A successful U.S. foreign policy cannot be carried out with barely one percent of the federal budget. The next president must end this dangerous charade.
Richard N. Gardner, Of Counsel to Morgan, Lewis, and Bockius and Professor of Law and International Organization at Columbia University, has been U.S. Ambassador to Italy and Spain and Deputy Assistant Secretary of State for International Organization Affairs. Last year, he served on the Secretary of State's Overseas Presence Advisory Panel, which made recommendations on the reform and funding of U.S. diplomacy.
SHIRKING THE COST OF WORLD LEADERSHIP
A dangerous game is being played in Washington with America's national security. Call it the "one percent solution" -- the fallacy that a successful U.S. foreign policy can be carried out with barely one percent of the federal budget. Unless the next president moves urgently to end this charade, he will find himself in a financial straitjacket that frustrates his ability to promote American interests and values in an increasingly uncertain world.
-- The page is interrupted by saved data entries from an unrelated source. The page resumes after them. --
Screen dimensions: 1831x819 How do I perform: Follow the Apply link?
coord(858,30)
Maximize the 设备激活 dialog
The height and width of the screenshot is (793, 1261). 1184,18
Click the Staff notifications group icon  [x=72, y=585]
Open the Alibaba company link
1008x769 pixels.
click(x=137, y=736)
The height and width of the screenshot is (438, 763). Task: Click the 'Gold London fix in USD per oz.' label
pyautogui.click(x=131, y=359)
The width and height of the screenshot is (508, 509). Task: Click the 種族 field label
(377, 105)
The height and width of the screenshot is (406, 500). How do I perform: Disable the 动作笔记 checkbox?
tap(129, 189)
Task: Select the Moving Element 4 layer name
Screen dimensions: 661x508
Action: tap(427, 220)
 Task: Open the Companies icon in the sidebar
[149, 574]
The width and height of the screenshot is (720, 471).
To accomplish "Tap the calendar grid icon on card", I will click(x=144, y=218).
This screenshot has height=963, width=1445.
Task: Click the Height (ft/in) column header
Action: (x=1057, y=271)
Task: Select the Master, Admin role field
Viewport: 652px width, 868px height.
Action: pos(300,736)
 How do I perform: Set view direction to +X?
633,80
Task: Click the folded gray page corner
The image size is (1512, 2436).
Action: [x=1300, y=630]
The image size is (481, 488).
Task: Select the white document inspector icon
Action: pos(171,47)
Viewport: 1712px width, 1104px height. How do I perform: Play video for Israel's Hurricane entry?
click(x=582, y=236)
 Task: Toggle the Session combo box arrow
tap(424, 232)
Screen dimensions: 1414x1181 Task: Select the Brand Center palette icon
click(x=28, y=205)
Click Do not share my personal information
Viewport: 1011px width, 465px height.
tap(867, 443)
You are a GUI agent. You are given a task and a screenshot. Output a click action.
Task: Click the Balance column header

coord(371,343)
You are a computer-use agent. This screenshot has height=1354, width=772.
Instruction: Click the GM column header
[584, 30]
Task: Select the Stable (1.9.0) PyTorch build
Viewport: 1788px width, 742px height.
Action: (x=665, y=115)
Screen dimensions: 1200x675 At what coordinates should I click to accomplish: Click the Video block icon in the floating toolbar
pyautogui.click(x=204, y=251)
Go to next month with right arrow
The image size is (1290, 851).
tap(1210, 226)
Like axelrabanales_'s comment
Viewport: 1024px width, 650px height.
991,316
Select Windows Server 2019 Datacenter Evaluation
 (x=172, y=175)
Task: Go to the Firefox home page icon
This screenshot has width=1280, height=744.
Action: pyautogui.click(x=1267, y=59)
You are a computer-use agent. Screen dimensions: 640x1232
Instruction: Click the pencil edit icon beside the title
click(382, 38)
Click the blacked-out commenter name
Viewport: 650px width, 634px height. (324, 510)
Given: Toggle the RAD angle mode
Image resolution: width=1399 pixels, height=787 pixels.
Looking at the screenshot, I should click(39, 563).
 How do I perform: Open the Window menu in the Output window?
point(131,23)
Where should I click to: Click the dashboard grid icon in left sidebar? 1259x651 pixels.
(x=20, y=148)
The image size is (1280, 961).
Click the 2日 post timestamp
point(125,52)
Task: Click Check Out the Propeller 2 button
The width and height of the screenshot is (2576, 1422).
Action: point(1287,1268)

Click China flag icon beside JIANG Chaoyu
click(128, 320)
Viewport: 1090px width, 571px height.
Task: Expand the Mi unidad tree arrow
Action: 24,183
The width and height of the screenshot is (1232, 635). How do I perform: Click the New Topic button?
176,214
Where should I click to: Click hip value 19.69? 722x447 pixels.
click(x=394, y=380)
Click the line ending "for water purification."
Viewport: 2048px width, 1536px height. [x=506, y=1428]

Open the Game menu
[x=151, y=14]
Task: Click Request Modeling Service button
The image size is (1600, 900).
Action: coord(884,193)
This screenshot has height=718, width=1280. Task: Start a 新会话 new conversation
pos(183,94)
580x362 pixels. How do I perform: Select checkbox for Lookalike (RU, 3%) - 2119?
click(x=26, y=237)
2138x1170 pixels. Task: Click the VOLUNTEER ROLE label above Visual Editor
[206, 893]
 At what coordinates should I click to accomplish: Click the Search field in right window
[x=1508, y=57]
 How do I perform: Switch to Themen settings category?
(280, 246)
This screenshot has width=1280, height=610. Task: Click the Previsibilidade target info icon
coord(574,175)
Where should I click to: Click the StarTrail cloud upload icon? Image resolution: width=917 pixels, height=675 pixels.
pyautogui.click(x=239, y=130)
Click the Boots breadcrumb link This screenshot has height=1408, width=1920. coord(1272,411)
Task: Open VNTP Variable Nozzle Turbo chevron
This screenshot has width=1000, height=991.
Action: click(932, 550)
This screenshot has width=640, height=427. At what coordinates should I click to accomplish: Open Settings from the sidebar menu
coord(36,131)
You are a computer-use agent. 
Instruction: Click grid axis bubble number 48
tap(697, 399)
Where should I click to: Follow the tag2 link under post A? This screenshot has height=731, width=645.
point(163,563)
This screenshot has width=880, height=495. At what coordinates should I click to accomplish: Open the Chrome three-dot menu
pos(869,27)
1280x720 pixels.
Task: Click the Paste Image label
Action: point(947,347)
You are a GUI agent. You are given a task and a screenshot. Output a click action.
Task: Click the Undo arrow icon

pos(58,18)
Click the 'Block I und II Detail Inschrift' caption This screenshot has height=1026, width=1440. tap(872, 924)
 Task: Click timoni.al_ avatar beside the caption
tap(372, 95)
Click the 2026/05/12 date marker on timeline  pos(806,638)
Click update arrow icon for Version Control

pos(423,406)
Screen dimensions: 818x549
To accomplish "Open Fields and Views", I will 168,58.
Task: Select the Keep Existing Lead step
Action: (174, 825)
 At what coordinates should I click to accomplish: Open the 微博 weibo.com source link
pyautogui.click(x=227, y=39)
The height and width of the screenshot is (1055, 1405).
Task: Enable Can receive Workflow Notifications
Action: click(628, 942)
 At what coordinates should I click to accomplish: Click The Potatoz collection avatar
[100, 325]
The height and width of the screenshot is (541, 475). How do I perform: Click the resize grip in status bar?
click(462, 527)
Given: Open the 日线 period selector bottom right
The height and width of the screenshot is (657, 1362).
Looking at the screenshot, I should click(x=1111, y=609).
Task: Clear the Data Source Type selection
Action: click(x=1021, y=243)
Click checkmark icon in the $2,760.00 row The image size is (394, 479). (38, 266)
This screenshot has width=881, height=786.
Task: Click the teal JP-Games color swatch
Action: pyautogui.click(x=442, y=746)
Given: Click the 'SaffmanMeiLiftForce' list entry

Ultimately, the only way to end the dangerous one percent solution game is to develop a new national consensus that sees the international affairs budget as part of the national security budget -- because the failure to build solid international partnerships to treat the causes of conflict today will mean costly military responses tomorrow. Those who play the one percent solution game do not understand a post-Cold War world in which a host of international problems now affects Americans' domestic welfare, from financial crises and the closing of markets to global warming, aids, terrorism, drug trafficking, and the spread of weapons of mass destruction. Solving these problems will require leadership, and that will cost.
MONEY CHANGES EVERYTHING
If this all sounds exaggerated, consider the way the one percent solution game is being played this year, when America has a GDP of nearly $10 trillion and a federal budget of over $1.8 trillion. Secretary of State Madeleine Albright asked the Office of Management and Budget (OMB) for $25 billion in the budget for fiscal year (FY) 2001, which begins October 1, for the so-called 150 Account, which covers the nonmilitary costs of protecting U.S. national security. OMB cut that figure to $22.8 billion to fit President Clinton's commitment to continued fiscal responsibility and limited budgetary growth. The congressional budget committees cut it further to $20 billion, or $2.3 billion less than the $22.3 billion approved for FY 2000. At the same time, the budget committees raised defense spending authority for FY 2001 to $310.8 billion -- $4.5 billion more than the administration requested.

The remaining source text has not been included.